The ever more desperate ecological and economic situation is itself driving people toward the need for more radical, systemic change–particularly since it has become increasingly obvious to even the casual observer that capitalism has no answers other than to further expand production in the interests of profit. As Marx remarked long ago, capitalism creates its own gravedigger. While he was talking about the 99 Percent, the planet itself is now rebelling against further exploitation at the hands of the 1 Percent.
When I gave talks around the country a few years ago, it was necessary to spend quite a chunk of time putting forward the case that this was a systemic and political problem directly related to capitalism. Now, this is an almost common-sense position. The bulk of any discussion now revolves around: What can we do about it and what kind of society do we want to build in its place?

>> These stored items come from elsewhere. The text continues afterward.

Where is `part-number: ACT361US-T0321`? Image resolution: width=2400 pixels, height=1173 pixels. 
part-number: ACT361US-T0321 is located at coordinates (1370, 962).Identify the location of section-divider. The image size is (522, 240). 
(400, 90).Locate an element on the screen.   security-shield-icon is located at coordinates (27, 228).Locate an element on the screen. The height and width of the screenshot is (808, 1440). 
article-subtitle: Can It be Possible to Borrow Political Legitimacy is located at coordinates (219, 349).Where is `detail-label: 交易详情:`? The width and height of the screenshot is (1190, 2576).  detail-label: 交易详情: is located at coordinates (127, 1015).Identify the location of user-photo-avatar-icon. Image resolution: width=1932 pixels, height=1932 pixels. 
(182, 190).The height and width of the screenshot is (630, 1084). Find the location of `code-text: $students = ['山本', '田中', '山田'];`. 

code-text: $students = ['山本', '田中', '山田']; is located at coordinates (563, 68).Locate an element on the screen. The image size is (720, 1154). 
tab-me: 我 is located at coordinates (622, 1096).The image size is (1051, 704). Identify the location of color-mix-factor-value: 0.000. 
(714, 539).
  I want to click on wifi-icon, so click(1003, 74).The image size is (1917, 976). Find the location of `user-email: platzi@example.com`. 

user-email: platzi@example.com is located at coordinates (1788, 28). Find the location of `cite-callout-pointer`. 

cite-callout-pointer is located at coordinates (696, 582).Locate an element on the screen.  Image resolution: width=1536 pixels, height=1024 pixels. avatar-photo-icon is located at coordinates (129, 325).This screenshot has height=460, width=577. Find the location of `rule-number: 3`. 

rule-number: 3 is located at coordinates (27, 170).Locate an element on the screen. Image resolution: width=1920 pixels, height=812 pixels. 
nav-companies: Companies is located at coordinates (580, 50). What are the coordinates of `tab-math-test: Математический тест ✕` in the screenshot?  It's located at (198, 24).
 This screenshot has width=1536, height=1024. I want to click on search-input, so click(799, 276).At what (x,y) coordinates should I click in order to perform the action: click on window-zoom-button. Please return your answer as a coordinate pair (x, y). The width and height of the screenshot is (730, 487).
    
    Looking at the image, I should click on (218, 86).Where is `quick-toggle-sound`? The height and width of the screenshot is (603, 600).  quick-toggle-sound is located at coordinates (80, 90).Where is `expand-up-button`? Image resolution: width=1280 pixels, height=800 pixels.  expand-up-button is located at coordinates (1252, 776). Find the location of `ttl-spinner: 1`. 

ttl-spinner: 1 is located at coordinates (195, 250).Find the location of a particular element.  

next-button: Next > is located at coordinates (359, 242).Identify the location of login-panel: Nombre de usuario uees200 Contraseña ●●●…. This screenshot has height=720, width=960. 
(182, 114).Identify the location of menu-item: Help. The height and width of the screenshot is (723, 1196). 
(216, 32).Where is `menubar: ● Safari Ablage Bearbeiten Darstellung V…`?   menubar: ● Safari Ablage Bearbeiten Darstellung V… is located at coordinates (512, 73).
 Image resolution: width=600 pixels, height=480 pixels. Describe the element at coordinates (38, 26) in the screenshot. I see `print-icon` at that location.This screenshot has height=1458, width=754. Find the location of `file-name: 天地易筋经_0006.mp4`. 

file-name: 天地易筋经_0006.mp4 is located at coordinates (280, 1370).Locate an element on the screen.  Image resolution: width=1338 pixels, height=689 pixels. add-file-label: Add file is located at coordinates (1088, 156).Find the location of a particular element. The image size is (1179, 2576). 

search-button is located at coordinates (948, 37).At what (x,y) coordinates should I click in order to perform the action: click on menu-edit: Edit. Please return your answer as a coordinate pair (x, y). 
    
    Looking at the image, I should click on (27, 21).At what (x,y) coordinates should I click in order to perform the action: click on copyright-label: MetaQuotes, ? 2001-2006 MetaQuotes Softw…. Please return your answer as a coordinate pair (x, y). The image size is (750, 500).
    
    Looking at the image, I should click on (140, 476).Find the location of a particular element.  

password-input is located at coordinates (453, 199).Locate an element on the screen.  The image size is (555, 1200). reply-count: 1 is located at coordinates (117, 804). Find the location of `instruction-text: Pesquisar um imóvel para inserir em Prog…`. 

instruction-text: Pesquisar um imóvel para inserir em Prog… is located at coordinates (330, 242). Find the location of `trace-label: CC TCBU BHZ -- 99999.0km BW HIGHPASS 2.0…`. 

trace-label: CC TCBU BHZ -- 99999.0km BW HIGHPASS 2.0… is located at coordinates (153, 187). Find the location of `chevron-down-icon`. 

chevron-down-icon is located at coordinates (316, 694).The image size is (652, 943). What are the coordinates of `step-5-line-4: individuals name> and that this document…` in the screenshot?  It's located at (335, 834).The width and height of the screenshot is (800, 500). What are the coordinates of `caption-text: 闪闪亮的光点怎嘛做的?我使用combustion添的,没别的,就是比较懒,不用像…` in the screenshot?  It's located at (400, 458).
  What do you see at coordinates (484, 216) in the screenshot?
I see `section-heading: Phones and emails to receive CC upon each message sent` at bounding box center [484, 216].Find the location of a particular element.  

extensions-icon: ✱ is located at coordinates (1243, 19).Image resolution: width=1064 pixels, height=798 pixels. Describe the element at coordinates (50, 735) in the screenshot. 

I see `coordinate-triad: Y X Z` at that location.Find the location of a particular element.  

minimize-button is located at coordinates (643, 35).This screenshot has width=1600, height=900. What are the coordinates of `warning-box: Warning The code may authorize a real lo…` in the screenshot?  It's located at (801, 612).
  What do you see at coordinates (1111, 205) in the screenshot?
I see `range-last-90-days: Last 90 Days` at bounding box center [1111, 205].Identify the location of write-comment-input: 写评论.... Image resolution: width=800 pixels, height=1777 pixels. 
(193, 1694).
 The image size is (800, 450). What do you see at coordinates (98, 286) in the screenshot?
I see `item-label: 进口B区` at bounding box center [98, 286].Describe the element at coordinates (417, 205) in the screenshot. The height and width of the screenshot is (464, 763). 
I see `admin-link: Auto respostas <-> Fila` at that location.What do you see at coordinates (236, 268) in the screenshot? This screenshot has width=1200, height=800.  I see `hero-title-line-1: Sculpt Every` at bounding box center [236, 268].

Most striking of all, Millennials are more willing than their elders to challenge cherished American myths about capitalism and class. According to a 2011 Pew study, Americans under 30 are the only segment of the population to describe themselves as "have-nots" rather than "haves." They are far more likely than older Americans to say that business enjoys more control over their lives than government. And unlike older Americans, who favor capitalism over socialism by roughly 25 points, Millennials, narrowly, favor socialism."
As upsetting and urgent as the global physical situation is, the political situation is changing in our favor. Our challenge is to build on the revolts of 2011, take inspiration from the uprisings in Turkey, Greece and Brazil, and implement tactics and strategies that take us forward to a revolutionary reconstitution of social power in the interests of social and ecological justice.